Les deux femmes qui sont venues la contemplent avec angoisse. La jeune comtesse la reverra toujours ainsi : elle la reverra dans ses rêves et s’éveillera en sursaut les yeux mouillés de larmes, la poitrine soulevée d’un sanglot.

La vieille femme est changée : ses cheveux sont rares et des touffes blanches s’échappent de sa tresse grise. Son visage est fatigué, ses vêtements déchirés ; pourtant elle garde toujours je ne sais quelle dignité de la puissante maîtresse d’Ekebu, et elle inspire autant de respect que de pitié. Mais ce que la comtesse n’oubliera jamais, ce sont ses yeux, cernés, enfoncés, des yeux dont le regard est tourné en dedans, des yeux où vacillent encore des lueurs de raison avec, au fond de leur prunelle, une étincelle sauvage.

Tout à coup la Commandante s’arrêta devant la comtesse Élisabeth et la considéra longuement. La jeune femme fit un pas en arrière et saisit le bras de Mme Sharling.

Les traits de la Commandante se détendirent aussitôt, et ses yeux eurent un regard plein de raison.

— Non, non, dit-elle en souriant, rassurez-vous, je n’en suis pas encore là, ma chère jeune dame.

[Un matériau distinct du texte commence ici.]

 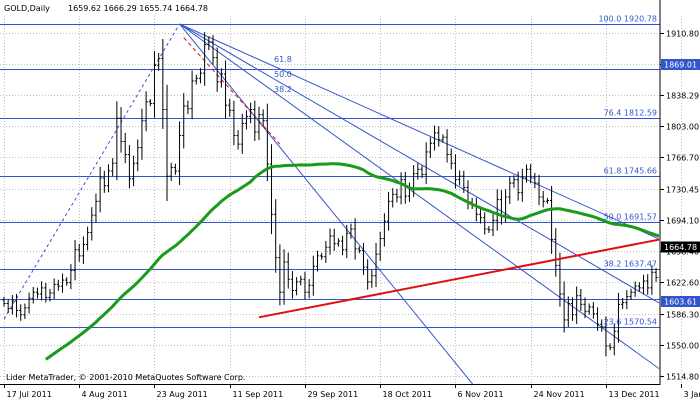 What do you see at coordinates (408, 394) in the screenshot?
I see `time-tick-label: 18 Oct 2011` at bounding box center [408, 394].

Elle lui offre un siège, s’assied aussi et reprend son air imposant d’autrefois, quand elle paraissait aux bals royaux du gouverneur de Karlstad. Les deux femmes ne songent plus aux haillons ni à la geôle : elles ne voient devant elles que la plus riche dame du Vermland.

— Ma chère comtesse, reprit-elle, quelle idée avez-vous eue de quitter la danse et de venir visiter une vieille femme solitaire comme moi ? Il faut que vous soyez bien bonne.

La jeune comtesse ne peut répondre, tant sa voix est étranglée par l’émotion. Mais Mme Sharling prend la parole et explique que la comtesse pensait trop à la Commandante pour trouver du plaisir à danser.